Contra a perseguição ideológica nas Universidades – um manifesto
Por Alcir Pécora
E se afrontar a Constituição é inadmissível num estado de direito, o que dizer de uma comissão parlamentar que pretende fazer triagem ideológica dos membros da comunidade universitária? Aqui, violenta-se a Constituição e ainda a própria ideia de democracia, onde a liberdade de credos religiosos e de convicções políticas é inalienável de cada cidadão pleno da república.
A ideia de reprimir cientistas e pensadores que fossem eventualmente “de esquerda”, em si mesma, é repugnante e tem de ser repudiada – não pelos que se consideram de esquerda, que, diga-se, nem de longe são maioria na Universidade –, mas por todos que ainda prezam a força do ideal democrático e republicano.
Não é a esquerda que é atingida com uma aberração parlamentar como essa, mas o próprio coração da democracia, pois se trata de um ato de traição inaceitável por parte de representantes eleitos e legítimos apenas enquanto vige a ideia de democracia.

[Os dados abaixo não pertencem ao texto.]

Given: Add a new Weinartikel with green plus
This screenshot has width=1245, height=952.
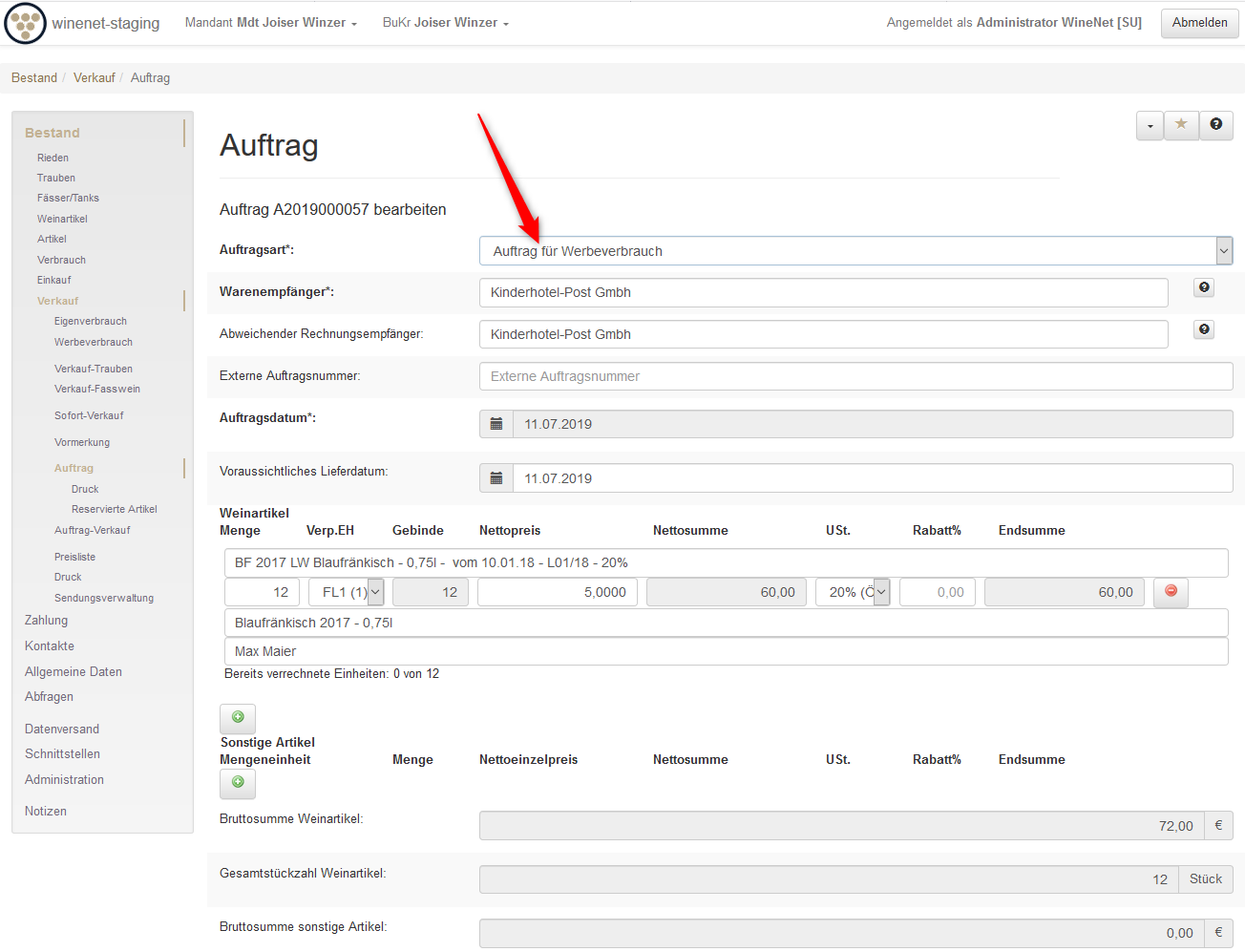Looking at the screenshot, I should click(x=238, y=717).

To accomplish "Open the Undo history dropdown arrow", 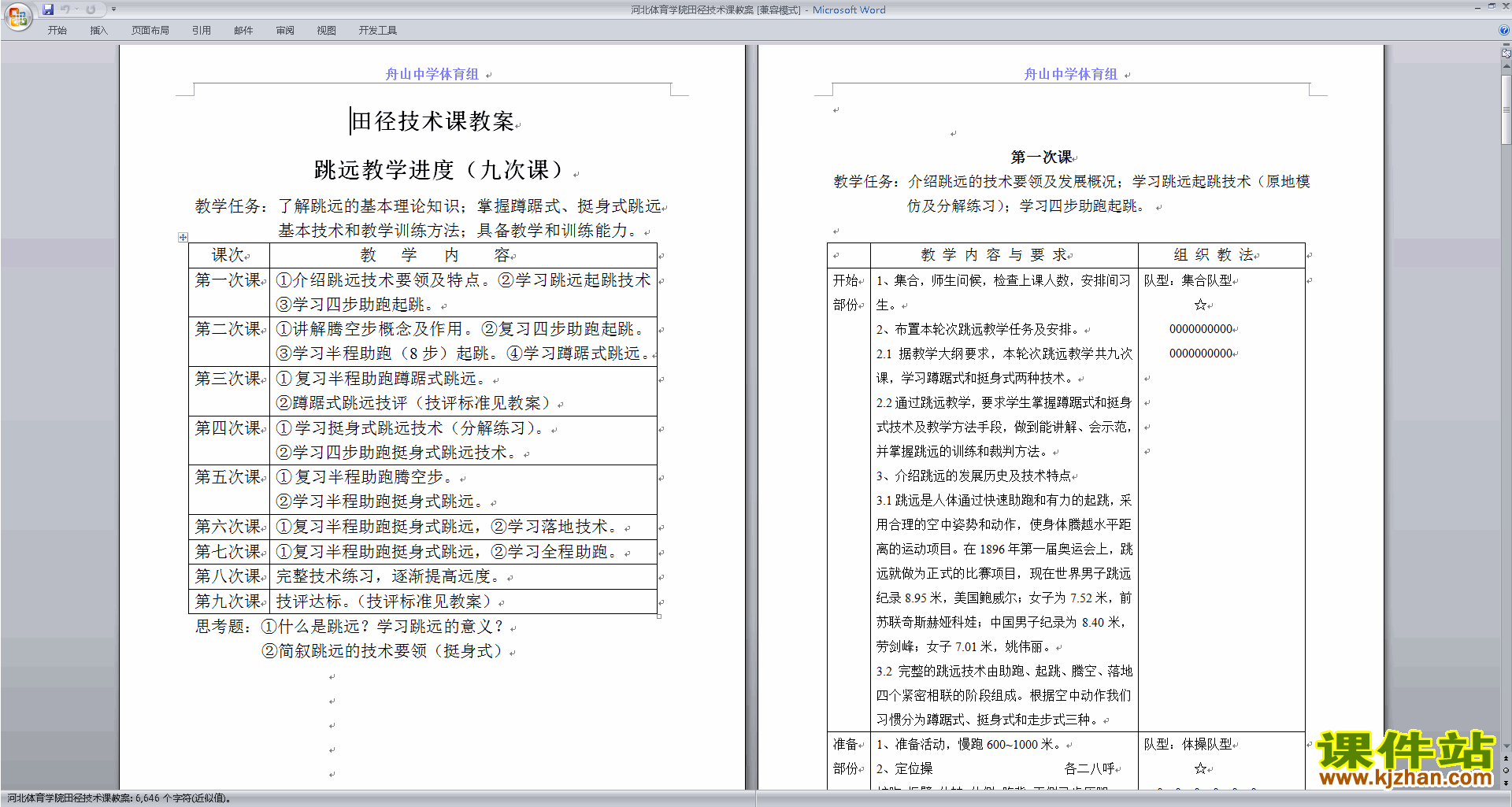I will point(76,9).
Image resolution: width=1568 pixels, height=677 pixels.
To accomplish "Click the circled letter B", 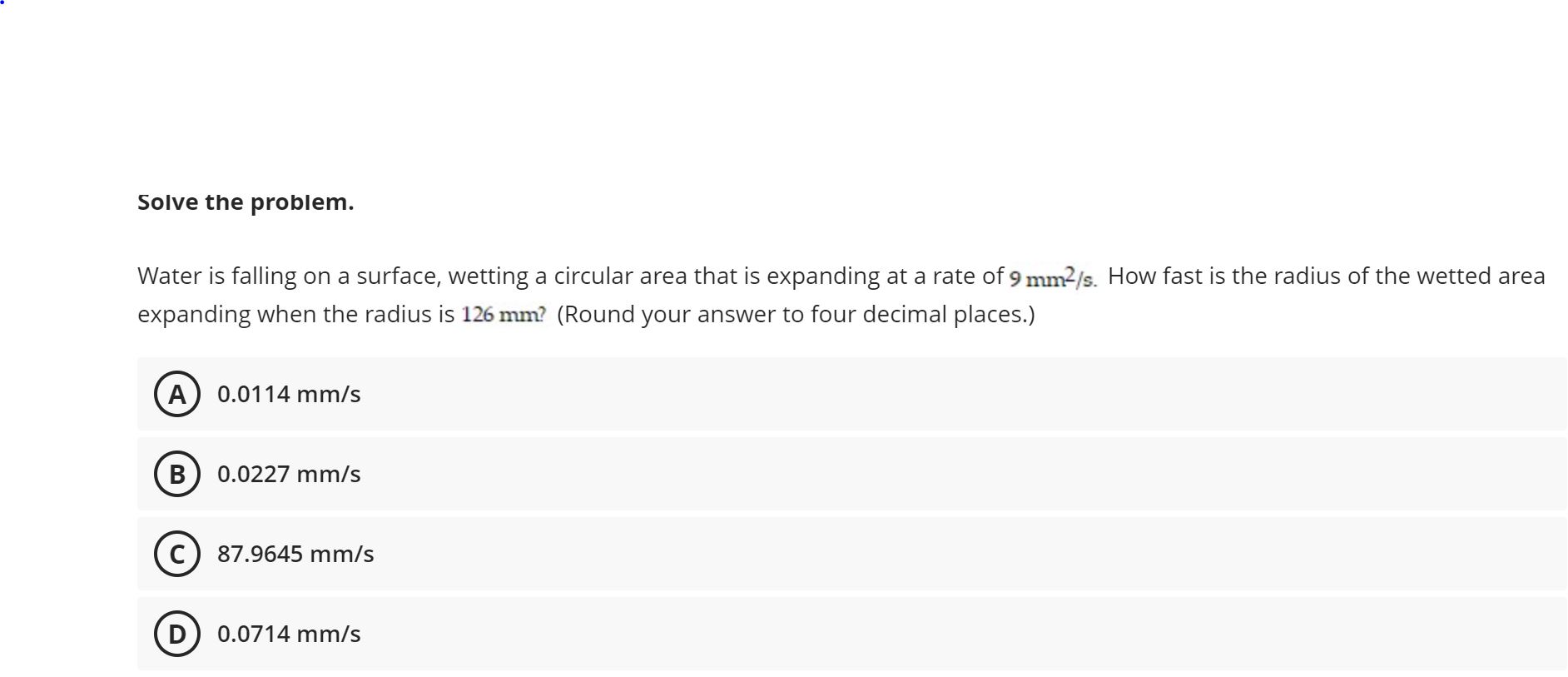I will (176, 475).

A ameaça intimidadora e esdrúxula do deputado Wellington Moura de ‘analisar como as questões ideológicas estão implicando no orçamento’[sic], dado perceber ‘um predomínio da esquerda nas universidades’ é tão ostensivamente desinformada como ofensiva à mais singela ideia de cidadania numa república democrática. O que ele imagina como ‘análise’?
Pedir atestado ideológico para saber se o dinheiro gasto com a pesquisa é adequado? O que ele pensa: que os maiores cientistas e intelectuais do país farão ou não um trabalho de pesquisa financeiramente justificado de acordo com o voto que deram na última eleição?

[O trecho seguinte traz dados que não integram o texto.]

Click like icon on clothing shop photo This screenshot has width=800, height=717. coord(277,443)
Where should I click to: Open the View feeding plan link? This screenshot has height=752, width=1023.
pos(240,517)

Que o médico que pesquisa o câncer, o físico que estuda o neutrino ou o historiador ou o crítico literário que estudam história cultural hão de gastar bem ou mal dependendo de ler a mesma cartilha ideológica do governador ou de seus acólitos?
Não há nada mais absolutamente contrário à ideia de boa ciência do que a tentativa de controlar politicamente os seus laboratórios ou os seus dados e estudos. Tal propósito é, pela sua própria natureza, antidemocrático e fascistoide, ainda que esconda o seu nome vergonhoso com a preocupação fiscalista ou de gestão eficiente. (Do GGN).